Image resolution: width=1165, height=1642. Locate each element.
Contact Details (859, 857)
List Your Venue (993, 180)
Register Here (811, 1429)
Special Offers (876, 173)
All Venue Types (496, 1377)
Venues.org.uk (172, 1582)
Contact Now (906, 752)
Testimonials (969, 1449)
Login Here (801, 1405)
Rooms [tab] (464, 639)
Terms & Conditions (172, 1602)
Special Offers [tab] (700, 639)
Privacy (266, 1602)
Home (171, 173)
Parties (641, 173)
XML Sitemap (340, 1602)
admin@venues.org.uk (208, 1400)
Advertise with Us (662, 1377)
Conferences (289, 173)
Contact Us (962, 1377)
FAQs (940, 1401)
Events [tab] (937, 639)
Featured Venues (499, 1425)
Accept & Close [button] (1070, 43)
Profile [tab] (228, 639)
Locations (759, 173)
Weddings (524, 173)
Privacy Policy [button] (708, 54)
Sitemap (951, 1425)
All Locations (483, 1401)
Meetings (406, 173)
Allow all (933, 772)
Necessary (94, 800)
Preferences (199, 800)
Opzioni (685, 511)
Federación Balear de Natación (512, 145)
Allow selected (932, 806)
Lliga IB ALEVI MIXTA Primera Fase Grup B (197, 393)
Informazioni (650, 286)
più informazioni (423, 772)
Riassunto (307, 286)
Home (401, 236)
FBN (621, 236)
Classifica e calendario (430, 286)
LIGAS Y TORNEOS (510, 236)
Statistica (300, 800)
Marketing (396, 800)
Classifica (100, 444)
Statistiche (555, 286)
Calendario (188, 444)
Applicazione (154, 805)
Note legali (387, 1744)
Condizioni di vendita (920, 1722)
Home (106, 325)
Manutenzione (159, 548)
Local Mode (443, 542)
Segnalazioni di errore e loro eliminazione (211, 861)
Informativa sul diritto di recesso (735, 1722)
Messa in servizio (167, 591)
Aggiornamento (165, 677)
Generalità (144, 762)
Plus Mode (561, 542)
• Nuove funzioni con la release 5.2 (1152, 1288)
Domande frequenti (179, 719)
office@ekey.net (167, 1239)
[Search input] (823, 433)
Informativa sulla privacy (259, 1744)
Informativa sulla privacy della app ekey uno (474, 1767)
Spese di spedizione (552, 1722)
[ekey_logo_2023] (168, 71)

++++++++

= Exercise aim =
Reproduce every one of the lines above verbatim, in their original order and without any alteration.

= Answer to this task =
Image resolution: width=1165, height=1642. Locate each element.
Contact Details (859, 857)
List Your Venue (993, 180)
Register Here (811, 1429)
Special Offers (876, 173)
All Venue Types (496, 1377)
Venues.org.uk (172, 1582)
Contact Now (906, 752)
Testimonials (969, 1449)
Login Here (801, 1405)
Rooms [tab] (464, 639)
Terms & Conditions (172, 1602)
Special Offers [tab] (700, 639)
Privacy (266, 1602)
Home (171, 173)
Parties (641, 173)
XML Sitemap (340, 1602)
admin@venues.org.uk (208, 1400)
Advertise with Us (662, 1377)
Conferences (289, 173)
Contact Us (962, 1377)
FAQs (940, 1401)
Events [tab] (937, 639)
Featured Venues (499, 1425)
Accept & Close [button] (1070, 43)
Profile [tab] (228, 639)
Locations (759, 173)
Weddings (524, 173)
Privacy Policy [button] (708, 54)
Sitemap (951, 1425)
All Locations (483, 1401)
Meetings (406, 173)
Allow all (933, 772)
Necessary (94, 800)
Preferences (199, 800)
Opzioni (685, 511)
Federación Balear de Natación (512, 145)
Allow selected (932, 806)
Lliga IB ALEVI MIXTA Primera Fase Grup B (197, 393)
Informazioni (650, 286)
più informazioni (423, 772)
Riassunto (307, 286)
Home (401, 236)
FBN (621, 236)
Classifica e calendario (430, 286)
LIGAS Y TORNEOS (510, 236)
Statistica (300, 800)
Marketing (396, 800)
Classifica (100, 444)
Statistiche (555, 286)
Calendario (188, 444)
Applicazione (154, 805)
Note legali (387, 1744)
Condizioni di vendita (920, 1722)
Home (106, 325)
Manutenzione (159, 548)
Local Mode (443, 542)
Segnalazioni di errore e loro eliminazione (211, 861)
Informativa sul diritto di recesso (735, 1722)
Messa in servizio (167, 591)
Aggiornamento (165, 677)
Generalità (144, 762)
Plus Mode (561, 542)
• Nuove funzioni con la release 5.2 (1152, 1288)
Domande frequenti (179, 719)
office@ekey.net (167, 1239)
[Search input] (823, 433)
Informativa sulla privacy (259, 1744)
Informativa sulla privacy della app ekey uno (474, 1767)
Spese di spedizione (552, 1722)
[ekey_logo_2023] (168, 71)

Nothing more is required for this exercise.